这段话说得非常明白,就像数字3总是3一样,也就是Java里面的所有字符串都是不可更改的,你只能更改引用它的那个变量,就像让一个原来存储值为3的变量存储4一样。

关于效率的论述:

Isn’t that a lot less efficient?It would be simpler to change the code units than to build up a whole new string from scratch.Well,yes and no.Indeed,it isn’t efficient to generate a new string that holds the concatenation.But immutable strings have one great advantage:the compiler can arrange that strings are shared.

Overall,the designers of Java decided that the efficiency of sharing outweighs the efficiency of string editing by extracting substrings and concatening.
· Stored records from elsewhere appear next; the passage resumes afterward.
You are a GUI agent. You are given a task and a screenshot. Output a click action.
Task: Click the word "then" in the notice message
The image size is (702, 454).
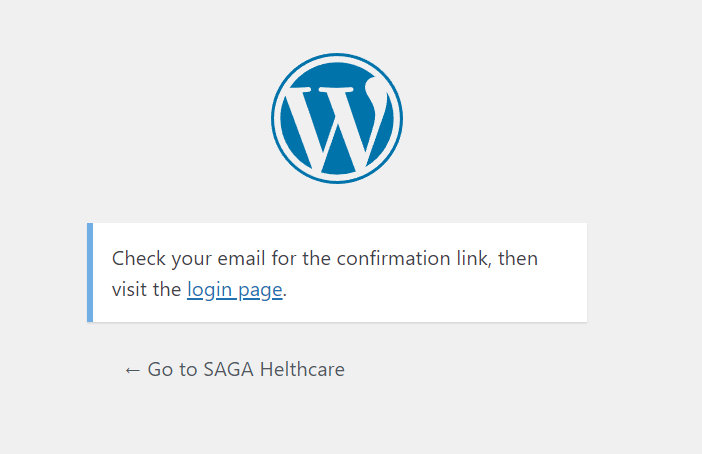(x=517, y=259)
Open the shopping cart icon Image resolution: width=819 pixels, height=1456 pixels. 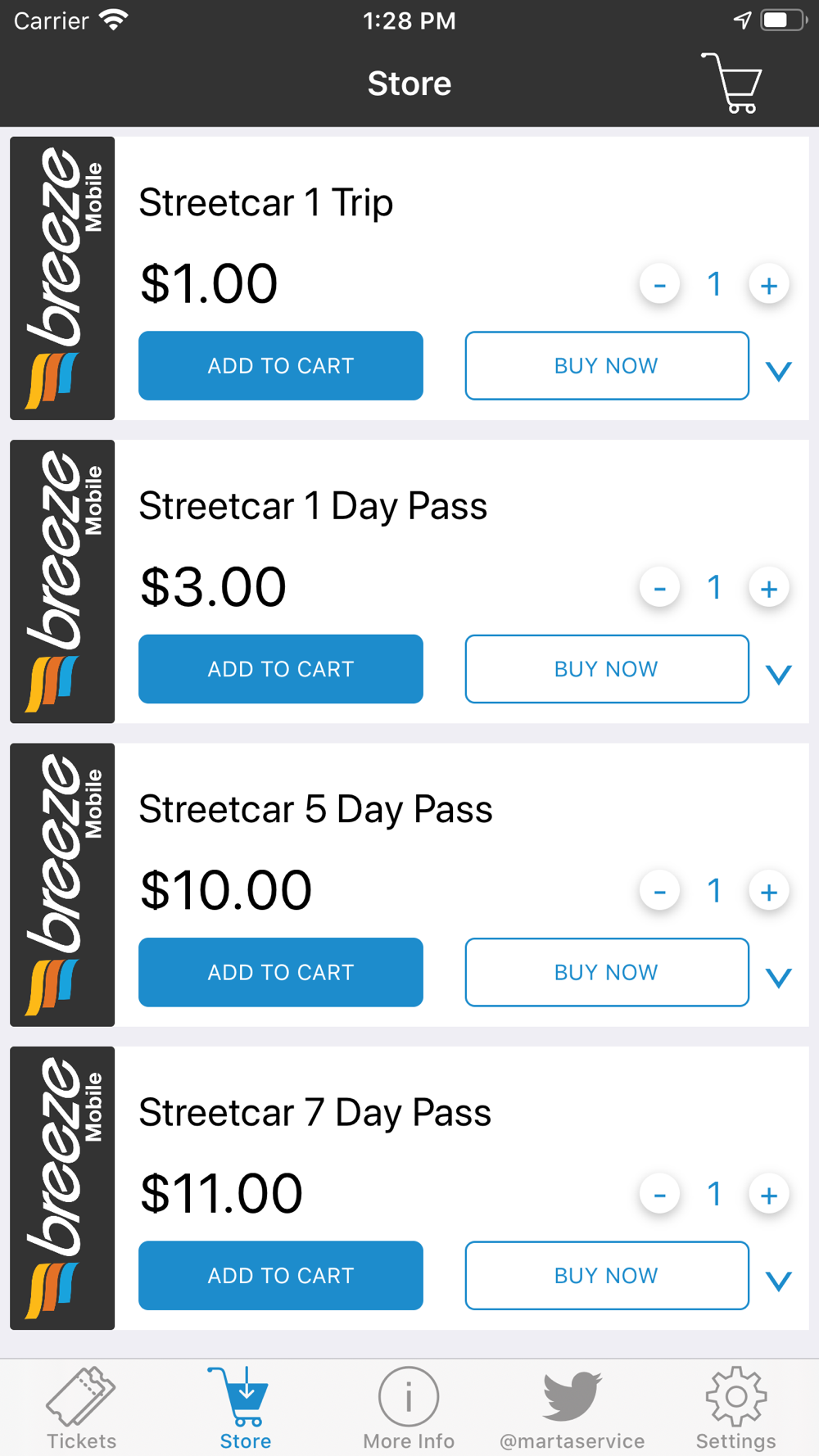(x=731, y=83)
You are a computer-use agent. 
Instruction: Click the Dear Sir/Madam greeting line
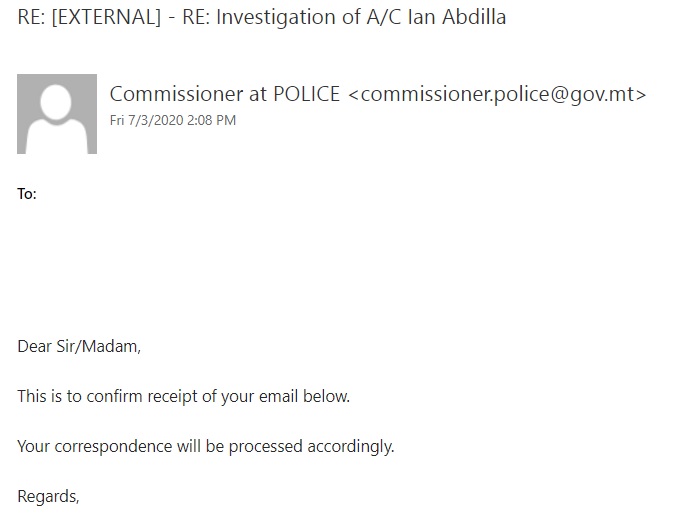[79, 346]
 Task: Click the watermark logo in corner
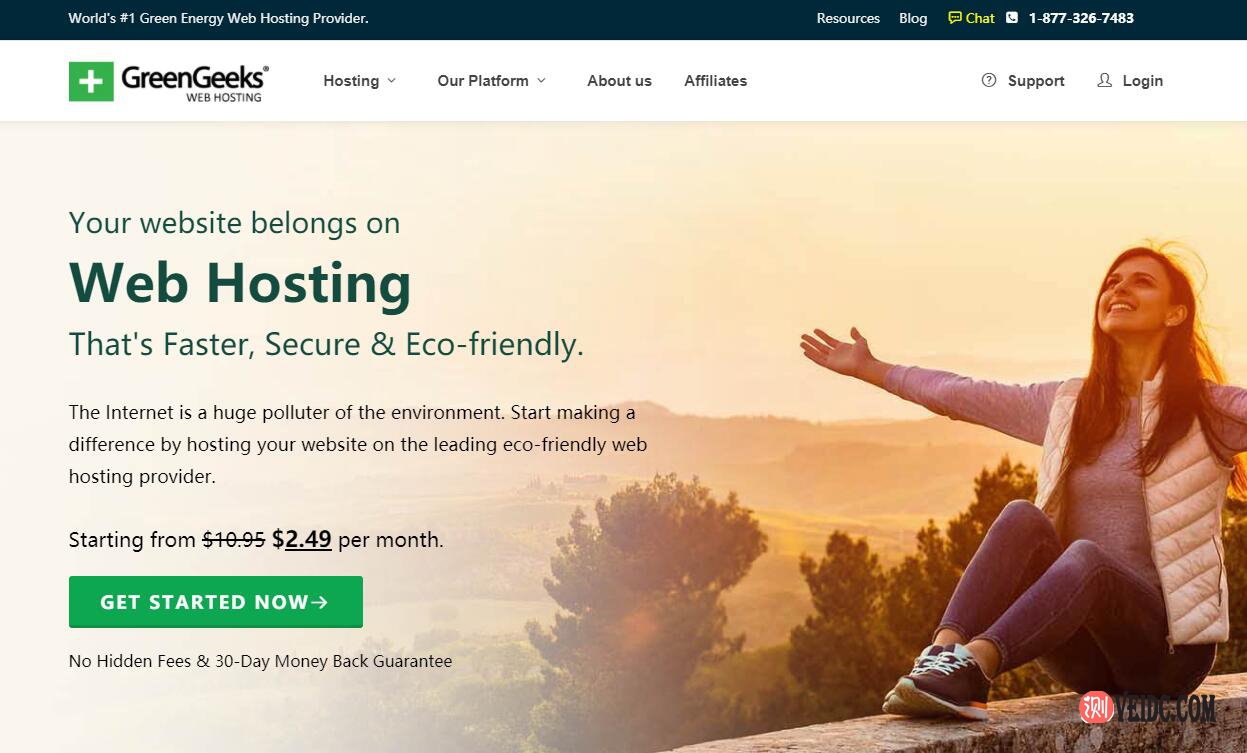1147,708
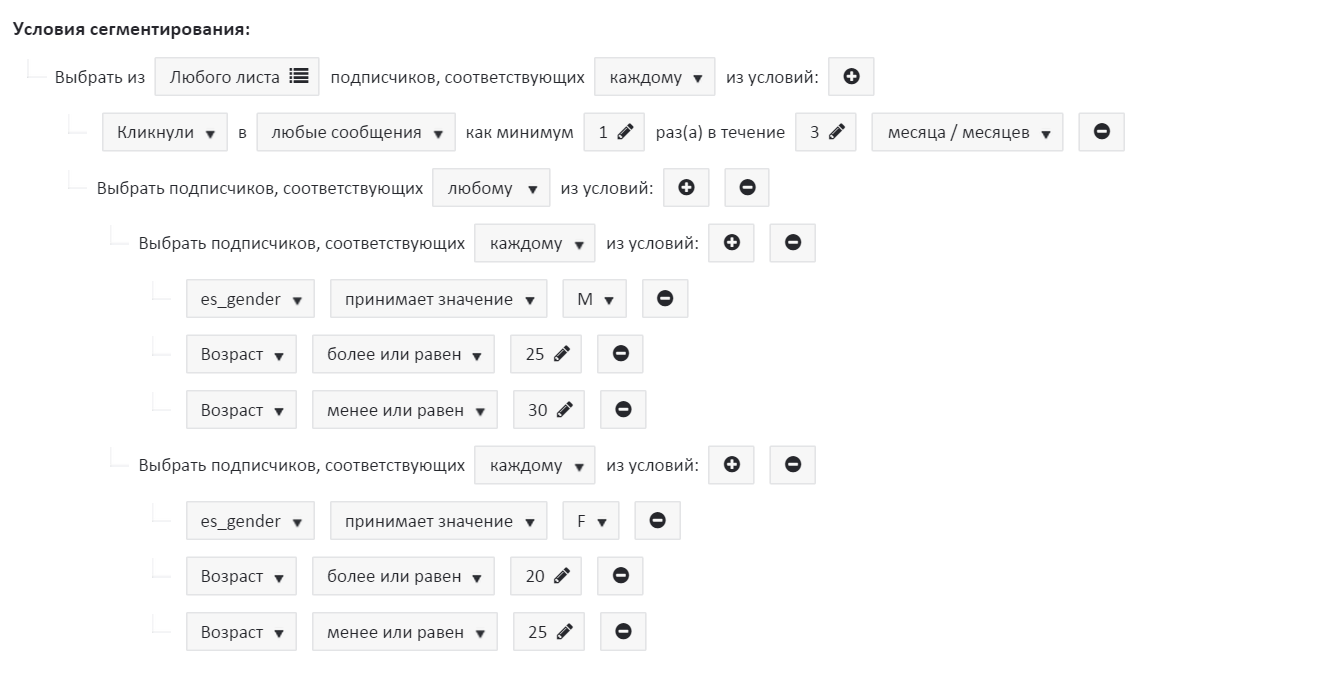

这段话意思是:虽然有人说改变原来的编码会变得简单一点,但是让字符串不能变化有一个优点:编译器可以安排字符串共享。Java 的发明者自有自己的考虑,他认为共享的效率要胜过通过截取拼接来编辑字符串的效率。

而且我们大部分时间只拿字符串来作比较。

和C的区别

关于字符串,作者拿来与C和C++做了区别:

C程序员眼中的字符串:

char greeting[] = “Hello”;//字符数组

在Java中可不如此,他认为,”A Java string is roughly analogous to a char* pointer.”即,在Java里面字符串更像一个char型的常量指针,如下:

char* greeting = “Hello”;

然后他用C的方式来模拟了改变Java里面的字符串变量的引用的过程:

char *temp = malloc(6);
strncpy(temp, greeting, 3);
strncpy(temp+3,"p!",3);
greeting = temp;

即改变字符串变量的内容只是改变了变量指向的地址。而原来地址里面的内容,将会被JVM自动回收。

怎么测试字符串的相等?

To test whether two strings are equal, use equals method. Never use == to compare strings lest you end up with a program with the worst kind of bug.

“==”号只是比较两个字符串变量指向的地址是否相等。注意区分。

charAt()方法的雷区

看下面的一个例子:

这是一句话:

@ is the set of integers.

执行以下代码:

char ch = setence.charAt(1);

猜一猜输出结果。。。。

一般情况下肯定是空格。

但是如果句首的字符是一个UTF-16编码的字母,则结果就不一样了。用charAt()方法只能得到其编码的后半部分。要注意这一点。

String API

列出了常用的方法:

char charAt(int index);
int compareTo(String other);
boolean endWith(String other);
boolean equals(Object other);
boolean equalsIgnoreCase(String other);
int lastIndexOf(String str);
int length();
String replace(CharSequence oldString, CharSequence newString);
boolean startWith(String prefix);
String toLowerCase();
String toUpperCase();
String trim();

构造字符串

Occasionally, you need to build up strings from shorter strings,such as keystrokes or words from files.It would be iniefficient to use string concatenation for this purpose.

因为每次拼接字符串都会产生一个废弃的就字符串对象。所以需要用到StringBuilder对象,直接在原来的字符串上进行操作。

每次拼接的时候,用append方法即可。

常用的API

int length();
StringBuilder append(String str);
StringBuilder insert(int offset, String str);
StringBuilder delete(int startIndex, int endIndex);

StringBuilder 的前任是 StringBuffer,效率较低,但是支持多线程。通常,如果只是单线程进行编辑的话,还是使用StringBuilder较好。

说点废话

Core Java上确实有很多值得细细品味啊,看了这一篇关于字符串的介绍,感觉基础还是不牢固啊,还得加强,后面还会有系列文章,讲Core Java。